**Work request**
Leaving out every picture, please repeat exactly the line that contains "Task: Select purple color for iPhone 12" and each line after it through the final line below.
◇ ◇ ◇ ◇
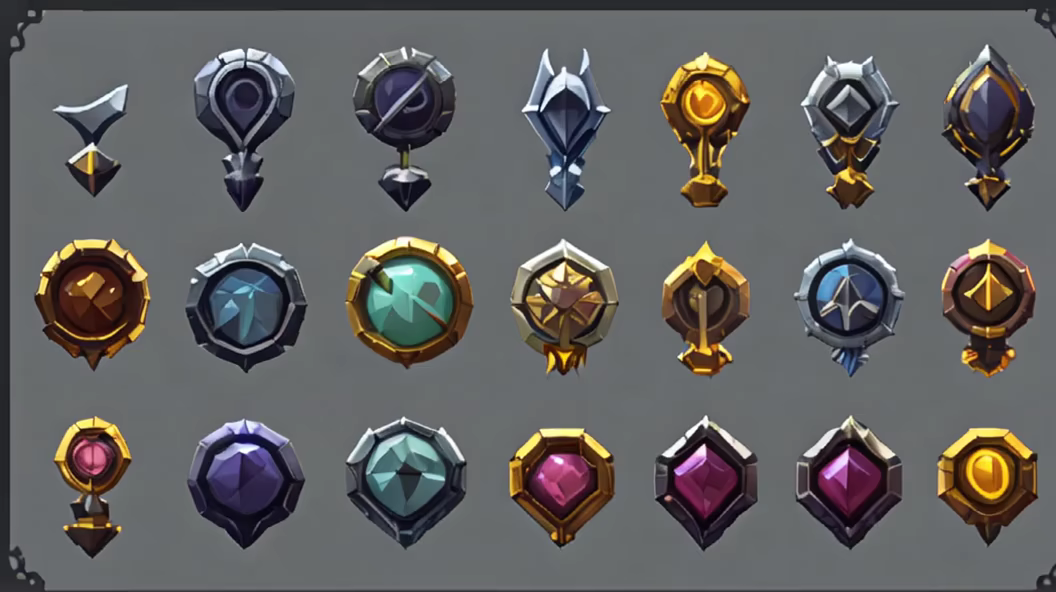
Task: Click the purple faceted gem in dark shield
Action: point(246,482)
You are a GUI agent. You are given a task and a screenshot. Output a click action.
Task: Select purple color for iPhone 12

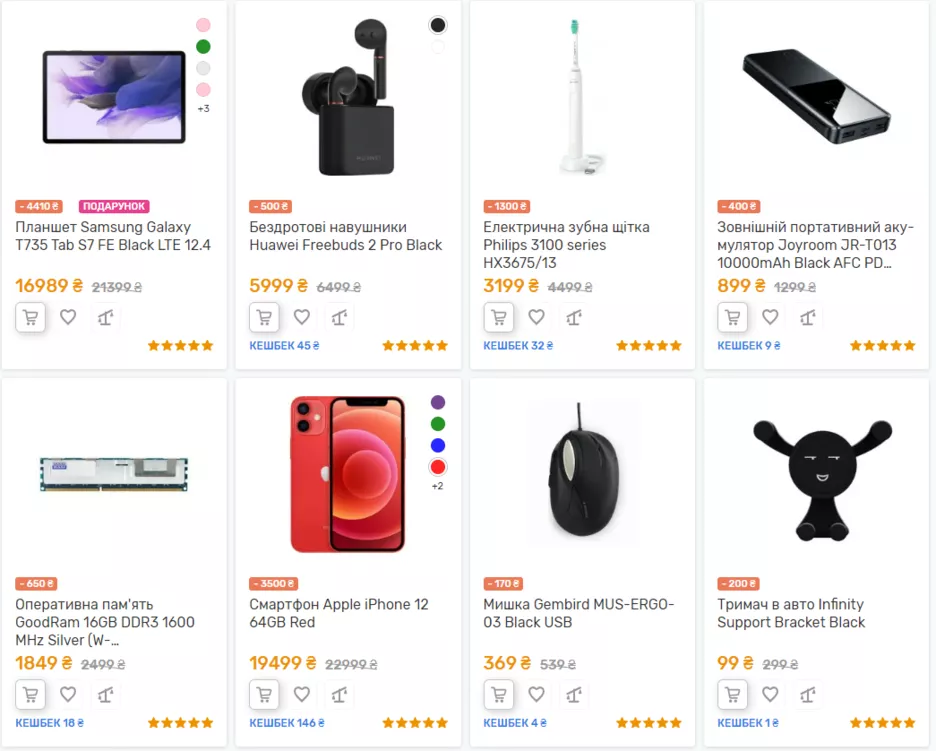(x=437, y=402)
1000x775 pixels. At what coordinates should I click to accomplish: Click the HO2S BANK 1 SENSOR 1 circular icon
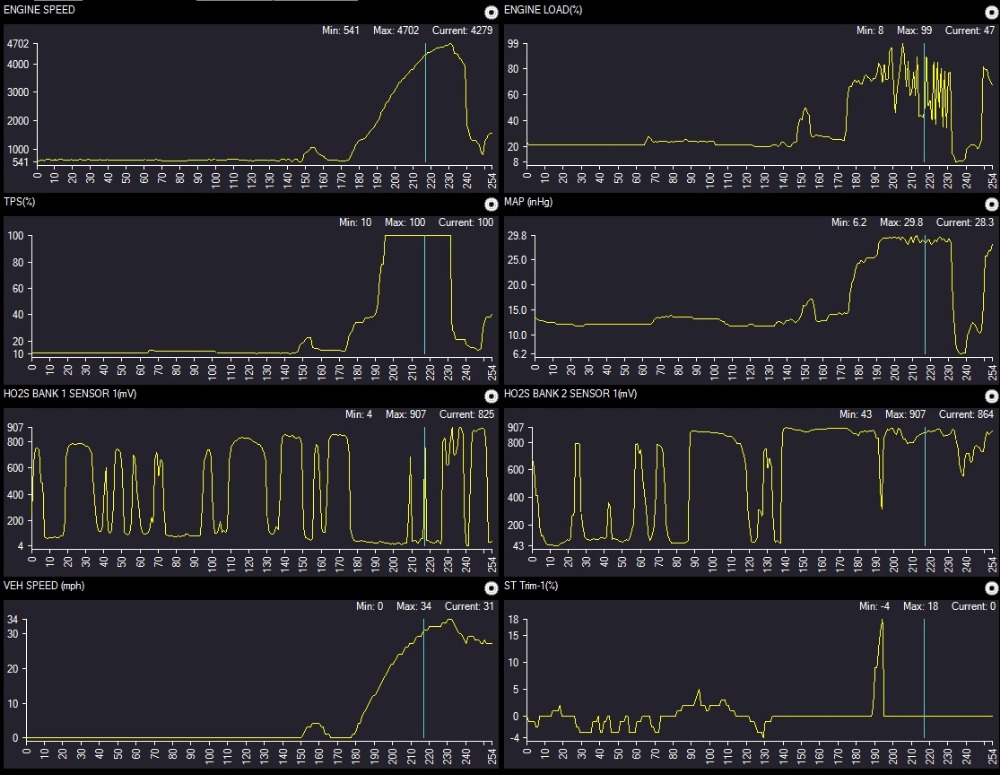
◇ ◇ ◇ ◇
**Answer for this exercise**
Task: Select purple color for iPhone 12

(x=437, y=402)
1000x775 pixels. At what coordinates should I click to accomplish: Click the HO2S BANK 1 SENSOR 1 circular icon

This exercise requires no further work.